Zelong
Zelong

Reputation: 2556

Correct way of "Absolute Import" in Python 2.7

The directory tree looks like:

Project/
    prjt/
        __init__.py
        pkg1/
            __init__.py
            module1.py
            tests/
                __init__.py
                test_module1.py
        pkg2/
            __init__.py
            module2.py
            tests/
                __init__.py
                test_module2.py
        pkg3/
            __init__.py
            module3.py
            tests/
                __init__.py
                test_module3.py
    data/
    log/

I tried to use the function compute() of pkg2/module2.py in pkg1/module1.py by writing like:

# In module1.py
import sys
sys.path.append('/path/to/Project/prjt')

from prjt.pkg2.module2 import compute

But when I ran python module1.py, the interpreter raised an ImportError that No module named prjt.pkg2.module2.

  1. What is the correct way of "absolute import"? Do I have to add the path to Project to sys.path?
  2. How could I run test_module1.py in the interactive interpreter?
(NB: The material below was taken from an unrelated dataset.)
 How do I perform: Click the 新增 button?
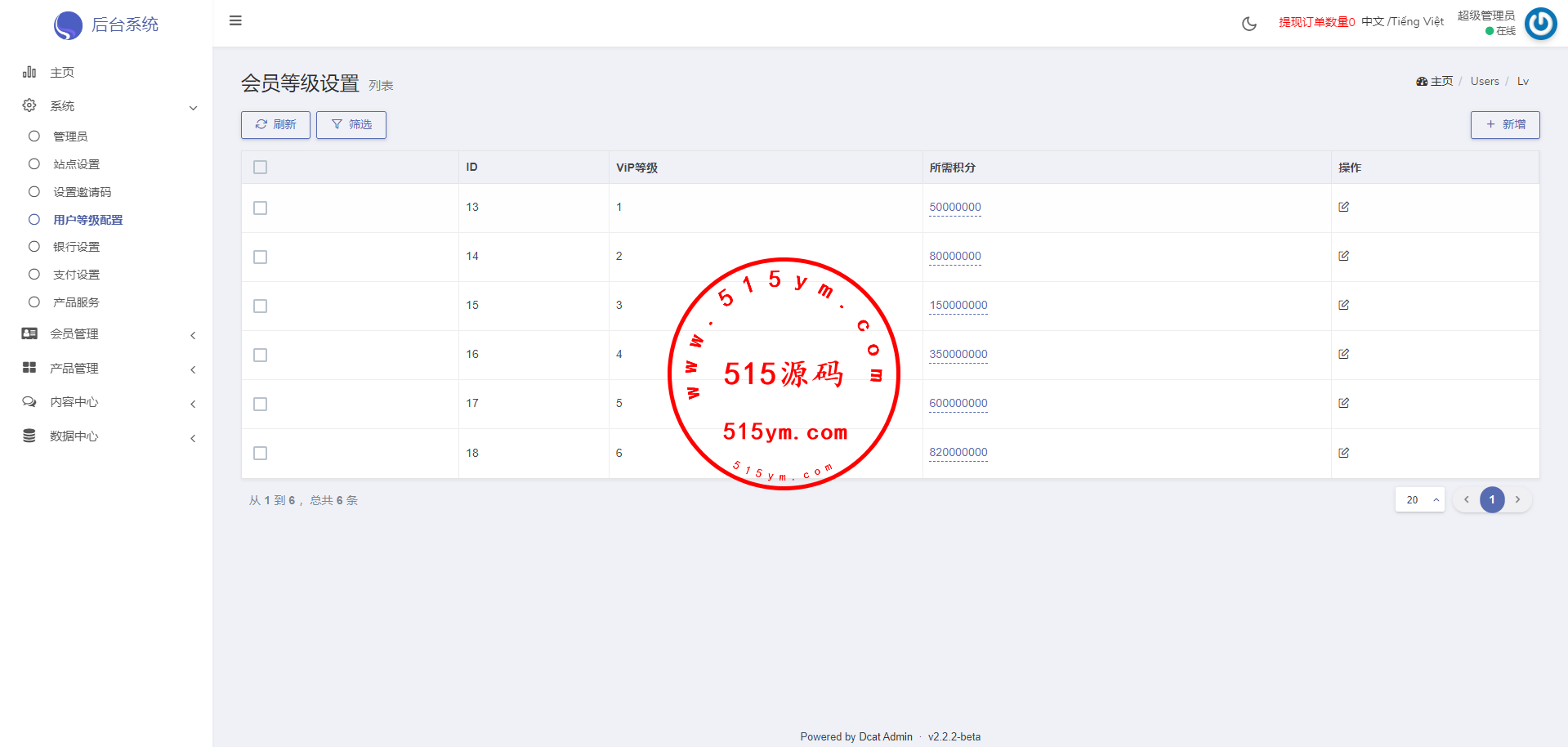click(x=1504, y=124)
By python prjt/pkg1/tests/test_module1.py or python -m prjt/pkg1/tests/test_module1.py?

Upvotes: 27

Views: 8904

Answers (5)

Vasily Ryabov
Vasily Ryabov

Reputation: 9991

If you add sys.path.append('path/to/Project') into prjt/__init__.py, you need to import submodules so: from pkg2.module2 import compute (without prjt specification) because prjt package import is in progress and the higher level folder is not in the sys.path. This is exactly what @Cissoid suggested.

BTW, from __future__ import absolute_import is not necessary for Py >= 3.0.
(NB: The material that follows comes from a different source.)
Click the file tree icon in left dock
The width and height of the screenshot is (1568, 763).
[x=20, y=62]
Answering your second question... I have very similar structure for unittests subfolder, so in the pkg/unittests/testall.py I wrote the following:

testfolder = os.path.abspath(os.path.dirname(__file__))
project_root = os.path.abspath(os.path.join(testfolder, r"..\.."))
sys.path.append(project_root)
import pkg

I run it without -m option because it's unnecessary complication.

Upvotes: 7

FabienP
FabienP

Reputation: 3138

Using explicit relative imports, this should work from module1.py:

from ..pkg2.module2 import compute()

This is cleaner than messing with PYTHONPATH...

Upvotes: 0

Atul Jain
Atul Jain

Reputation: 1055

try this

import os, sys
sys.path.append(os.path.abspath(os.path.join(os.path.dirname(__file__), '..')))

This will give absolute path

Upvotes: 2

Sean
Sean

Reputation: 3042

How python find module

python will find module from sys.path, and the first entry sys.path[0] is '' means, python will find module from the current working directory

import sys
print sys.path

and python find third-party module from site-packages

so to absolute import, you can

append your package to the sys.path

import sys
sys.path.append('the_folder_of_your_package')

import module_you_created

module_you_created.fun()

export PYTHONPATH

the PYTHONPATH will be imported into sys.path before execution

export PYTHONPATH=the_folder_of_your_package

import sys
[p for p in sys.path if 'the_folder_of_your_package' in p]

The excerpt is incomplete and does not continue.